This repository holds the sample-train-packs which are used to create AFEC's default category and classification models.
Please note that only the extracted audio-features for the machine learning models and folder structure is included here. The actual audio-files of the classification packs partly got lost and also can't be uploaded because of unclear copyright issues.
But you can use the extracted features (afec-ll.csv
) to test various classification models, and can use the given folder structure for your own classification experiments.
The ./Scripts
folder contains various python scripts to experiment with Keras / Tensorflow classification models.
See individual train_XXX.py
files for details and pip dependencies. Please note: AFEC does not use those Keras models - they are only used for the sake of experimentation.
Please Note: The datasets are stored via git lfs, so first make sure they are checked out via git lfs pull
.
-
OneShot-vs-Loops
: Class in AFEC: splits sounds into either Loop or OneShot sounds. -
OneShot-Categories
: Categories in AFEC: detects categories for all sounds which got classified as OneShots.
The AFEC crawler executable uses two bundled shark models to evaluate the classifiers. The shark models get built from the sample-packs in this repository.
To update the existing or built new models, you can use the Create%SAMPLE_PACK_NAME%Model.[bat|sh]
scripts in the main AFEC main repository at Scripts/ModelCreator.
They do the following for each sample pack:
# Create or update low level descriptors for the sample pack - when necessary.
$ Crawler -l low $PATH_TO_SAMPLE_PACK -o $PATH_TO_SAMPLE_PACK/features.db
# Load descriptors from $PATH_TO_SAMPLE_PACK and train the networks. Write
# resulting binary shark model to the crawler's Resource/Models path, using
# the sample pack folder base-name as model filename.
$ ModelCreator $PATH_TO_SAMPLE_PACK/features.db
To test modified sample packs or when adding completely new categories, the ModelTester
executable can be used to evaluate and debug the performance of the newly created model and classes. To do so, you can use the Test%SAMPLE_PACK_NAME%Model.bat
scripts in the main AFEC main repository at Scripts/ModelCreator.
Similar to the ModelCreator, they do the following:
# Create or update low level descriptors for the sample pack, when necessary.
$ Crawler -l low $PATH_TO_SAMPLE_PACK -o $PATH_TO_SAMPLE_PACK/features.db
# Load descriptors from PATH_TO_SAMPLE_PACK and train a simplified version of the model
# .
# When done, a summary for each class's prediction accuracy will be printed to the console.
# Additionally it copies two files to the $PATH_TO_SAMPLE_PACK root folder:
# - Confusion.csv: the classification confusion matrix (see https://en.wikipedia.org/wiki/Confusion_matrix)
# - PredictionErrors.csv: a list of all audio files which have been mispredicted
$ ModelTester $PATH_TO_SAMPLE_PACK/features.db
The prediction accuracy tells you how good each class/category performs in overall in the tests.
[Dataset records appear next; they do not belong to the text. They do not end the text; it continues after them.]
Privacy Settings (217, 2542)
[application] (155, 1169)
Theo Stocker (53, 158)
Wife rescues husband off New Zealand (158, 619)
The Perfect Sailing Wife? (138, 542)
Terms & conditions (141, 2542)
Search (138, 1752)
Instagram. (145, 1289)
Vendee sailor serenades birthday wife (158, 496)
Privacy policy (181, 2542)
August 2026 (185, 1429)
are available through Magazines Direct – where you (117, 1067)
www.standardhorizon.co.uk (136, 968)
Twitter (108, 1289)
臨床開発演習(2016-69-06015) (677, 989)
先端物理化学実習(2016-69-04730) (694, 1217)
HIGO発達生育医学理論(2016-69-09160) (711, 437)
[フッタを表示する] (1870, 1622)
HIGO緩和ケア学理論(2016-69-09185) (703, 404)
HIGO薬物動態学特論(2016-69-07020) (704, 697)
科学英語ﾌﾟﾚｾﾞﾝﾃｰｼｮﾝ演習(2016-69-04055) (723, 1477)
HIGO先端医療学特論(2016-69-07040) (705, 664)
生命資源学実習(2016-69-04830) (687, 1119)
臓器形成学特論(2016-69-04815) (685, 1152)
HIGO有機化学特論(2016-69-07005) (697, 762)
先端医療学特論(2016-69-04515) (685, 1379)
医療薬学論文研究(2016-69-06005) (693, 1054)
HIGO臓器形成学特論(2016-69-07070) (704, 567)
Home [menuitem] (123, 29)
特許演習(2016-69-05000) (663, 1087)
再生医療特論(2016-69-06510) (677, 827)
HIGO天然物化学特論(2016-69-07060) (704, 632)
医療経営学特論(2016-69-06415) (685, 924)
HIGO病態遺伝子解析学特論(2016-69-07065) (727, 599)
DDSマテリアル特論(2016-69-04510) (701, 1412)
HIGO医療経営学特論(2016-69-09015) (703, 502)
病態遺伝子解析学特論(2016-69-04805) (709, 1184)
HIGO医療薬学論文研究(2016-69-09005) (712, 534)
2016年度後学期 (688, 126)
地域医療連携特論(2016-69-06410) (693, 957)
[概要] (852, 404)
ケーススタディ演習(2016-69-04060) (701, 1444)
Ideally all classes should have an accuracy of > 80% to be somewhat usable later on.
Confusion.csv
gives you more details about that, by also listing as which other categories the mispredicted samples got detected instead.
PredictionErrors.csv
shows more details about each single sound that got mispredicted, including all calculated class weights for all categories for this specific sample.
Confusion.csv
usually is a first good overview of how the model performs. PredictionErrors.csv
then is useful to double-check a categories' (possibly modified) content in detail. If a sample often gets confused with some other category, this usually is a good hint that either the category can't be detected properly (ir isn't well defined) or that a specific sample simply is not a good example for the category:
Ideally each sample pack's category folder should include a variety of prototype sounds that fit into this category, but all those prototypes should also not smear too much into other categories prototypes.
Note that when adding a completely new category, it's often necessary to double-check all old class prototypes again, to ensure that the old category prototypes are not represented by the new category as well. Confusion.csv
again should give you a good hint here and PredictionErrors.csv
what exactly seems to be the problem.